On the way back from a trip to Suffolk, there was just time for a short walk around Chelmsford, a city only since 2012, when it was awarded the status on the occasion of the Queen's Jubilee. I started at Shire Hall in Tindal Square at the top of the High St. It dates from 1790-2 and was designed by John Johnson. It is, said Pevsner, "a thoroughly civilised public building". The facade is very harmonious and well-composed.
Just behind Shire Hall lies Chelmsford's other main architectural treasure, the Cathedral of St Mary.
It is all too obvious that this is a parish church later elevated to cathedral status, in this case in 1913. The tower is the oldest part, dating from the 15th century, and there were significant additions and alterations in late Victorian times and in 1923.
Inside the cathedral is light and surprisingly colourful, with a wonderful Tudor style ceiling in the nave dating from 1899. The late 15th century piers were rebuilt by John Johnson, mentioned above, in 1801-3.
The church is surrounded by an irregularly sized church yard, with Victorian or late-Georgian houses on the New St side.
I headed up New St and crossed the inner ring road to reach the offices of the former Marconi works of 1912, once one of Chelmsford's principal employers. The whole site is now being redeveloped as apartments, having I think been empty for some long while.

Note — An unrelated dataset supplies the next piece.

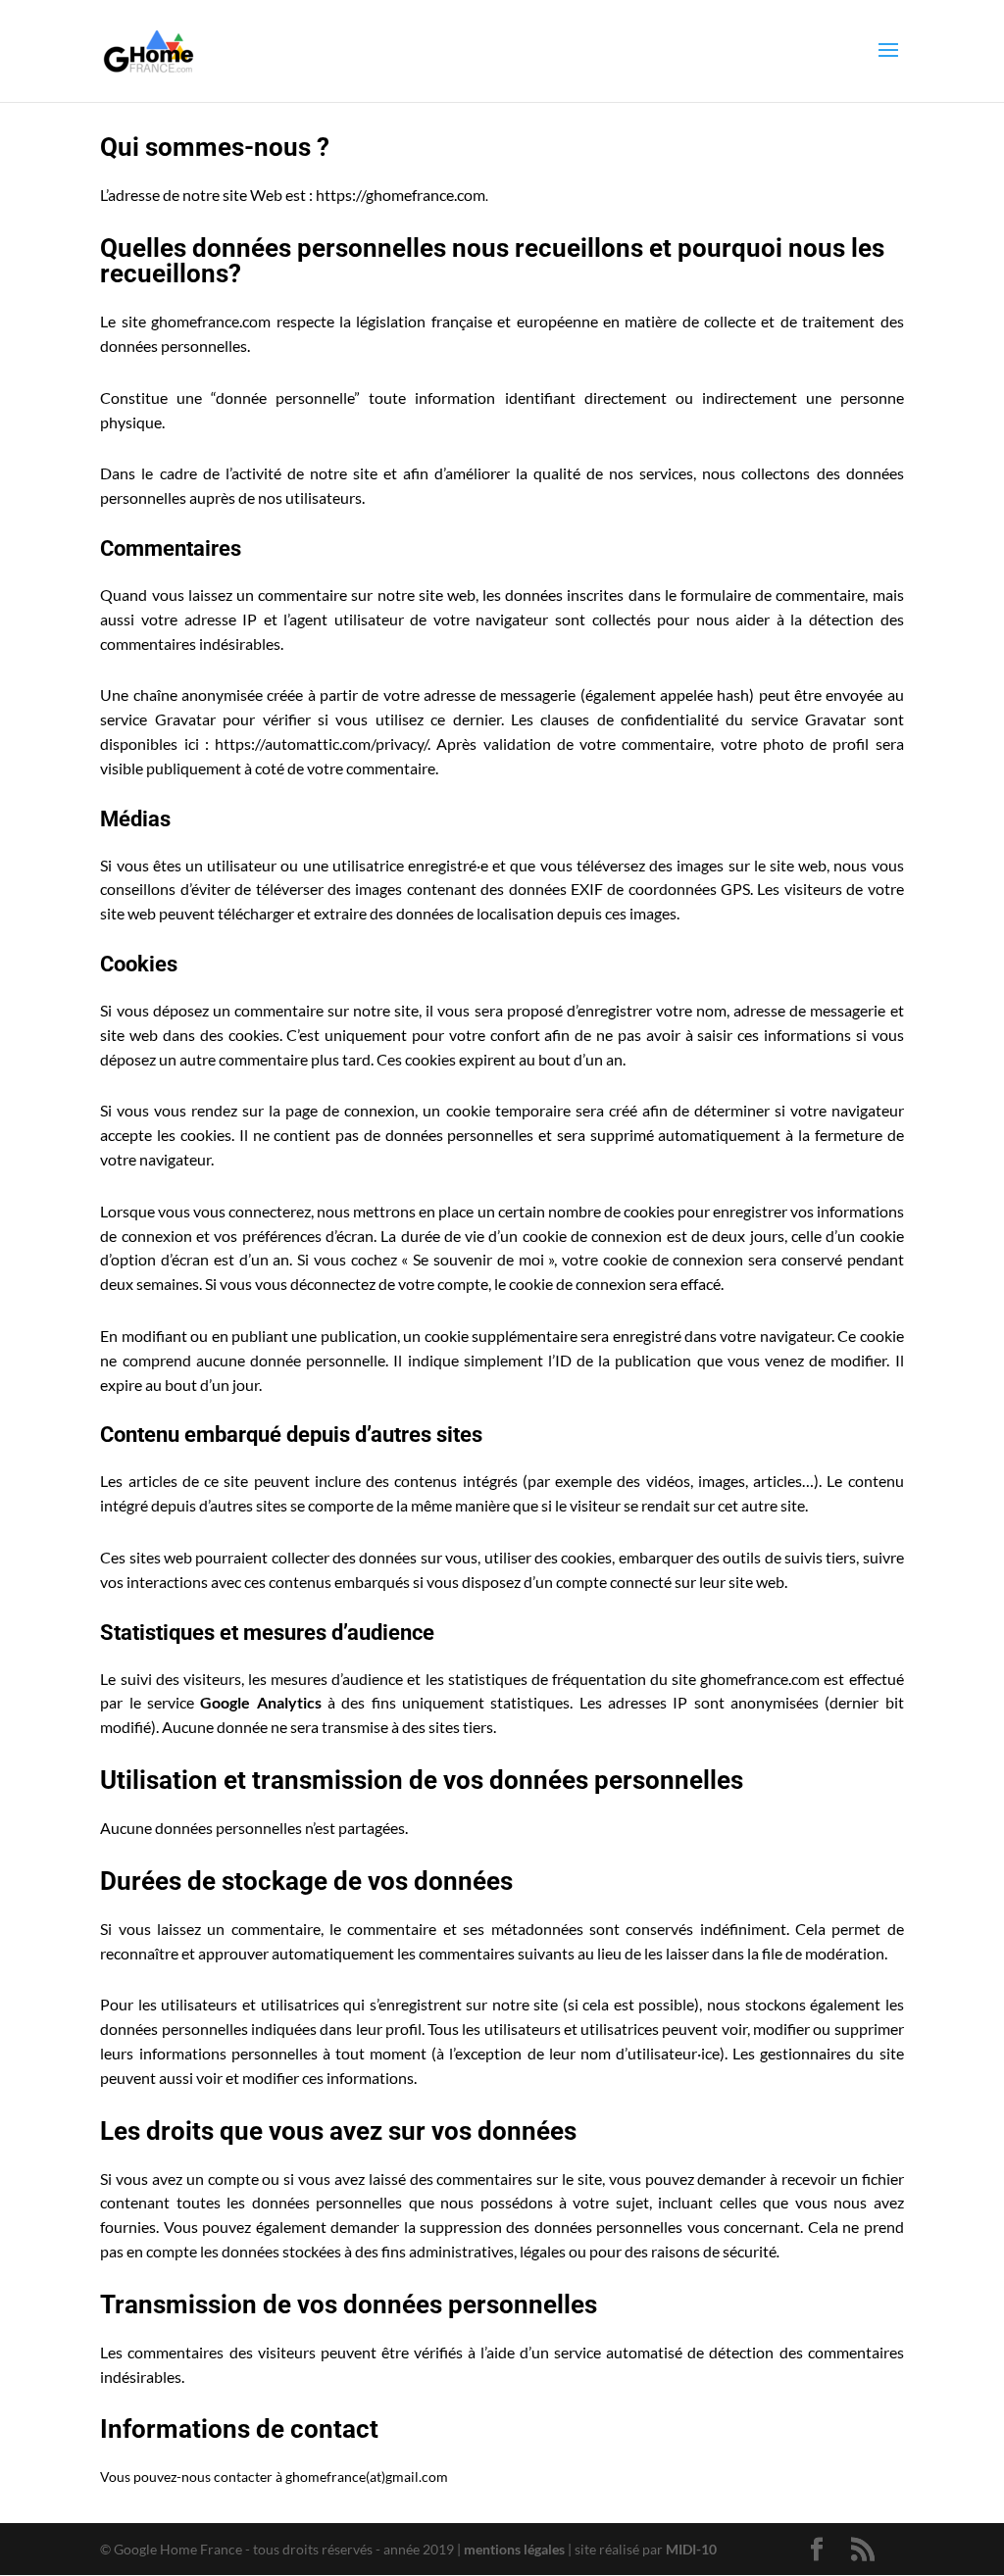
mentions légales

I turned back towards the centre and then right into Victoria Road and on into Victoria Road South, where I found this imposing 1908 building, also recently done up. It was apparently the Law Building of the former Anglia Ruskin University central campus.
Back up Victoria Road South and into Duke St, to find the red brick County Hall of 1909. Clearly the years before the First World War were an important time for Chelmsford. Surprisingly it is not even mentioned in Pevsner.
It is in any event dwarfed by the newer stone County Hall next door, dating from 1935. It seems the earlier effort was soon found to be inadequate. This is in Pevsner, and he is scathing about it: "a sad anticlimax ... classical motifs handled loosely and without distinction ... it might be a bank in any city bigger than Chelmsford".
It is indeed curiously unimposing, but a closer look reveals that quite a lot of effort has gone in to the decoration of the facade.
Further along the street I enjoyed these nice sunflower panels on the first floor of a Victorian shop.
Duke Street leads back into Tindal Square where the 18th century Saracen's Head stands, surely a one-time coaching inn.
Distance: about a mile and half.
Rating: three stars. My researches hasn't led me to expect much, and I wasn't wrong. I may have missed some other worthwhile buildings, but most in the central area are modern. In truth it doesn't really feel like a city and interestingly the road signs in from the A12 still refer to "town centre".